My mother got suddenly ill last year about this time. She had been in jail for her drinking and bad behaviour during that time. Been dealing with her drinking since 2005. It became worse in 2012. She went to jail almost every year, except when she had a heart attack in 2014. They would eventually put her on non reporting probation. Then she would stay with us out of state. I always had to put my family on hold to take care of her. My mother is legally blind and has been since 2005. She has macular degeneration in both eyes.
My mother is doing very well in memory care, she went there about 1 year ago. She does not even remember being admitted. It took them about 7 months to bring her back to being more like she was before. Now she wants to go home. She has no memory of drinking and all the bad things she did during that time. My husband just turned 66 and is ready for retirement. We are selling are home out of State to go back where my mom is in the nursing home. We never sold our home because my husband's health doesn't allow him to go outside in the summer without being ill. We moved out of State for his job. I can admit mom is doing great. But now she wants to go home. She does have a home which she signed over to me after my dad passed away in 2002. But no one to take care of her. She doesn't understand I nearly had a nervous breakdown watching her go off and taking care of her all by myself. In other words I can't do it again. My momma begs the doctor's to go home. She says they say if I call them, we can take her home with us. I've tried to go around in circles to tell her no. But next time I call have you sold the house and when are you coming to get me?
So my question is how do I tell her no? I'm the baby and my siblings hate me and my mother. Sometimes I wonder if we should ever go home.

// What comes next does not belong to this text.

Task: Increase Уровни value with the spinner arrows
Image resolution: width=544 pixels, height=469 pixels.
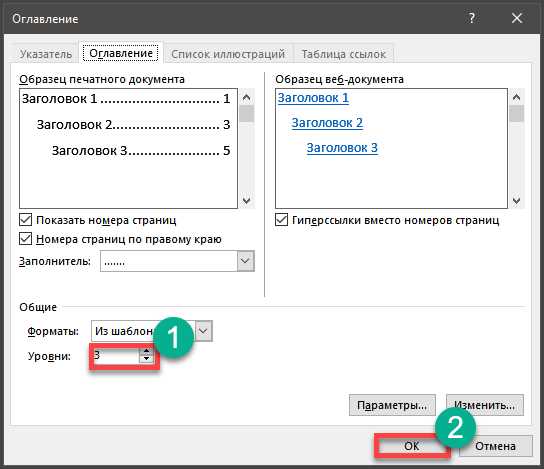Action: pyautogui.click(x=146, y=351)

My husband was sick last year with what the doctors thought was double pneumonia instead it was double blood clots. I had my gallbladder removed in December. So how do I tell momma no? When we move back I'm going to try and find a dementia support group. I feel like a terrible daughter and maybe I am. I've done things for my momma all my life. I've given until there is nothing left. Now I feel like a failure. My momma is memory care because that is where the doctors said she had to go. They diagnosed her with sudden on set of moderate to severe dementia. No one in the family has ever had this disease. Thanks!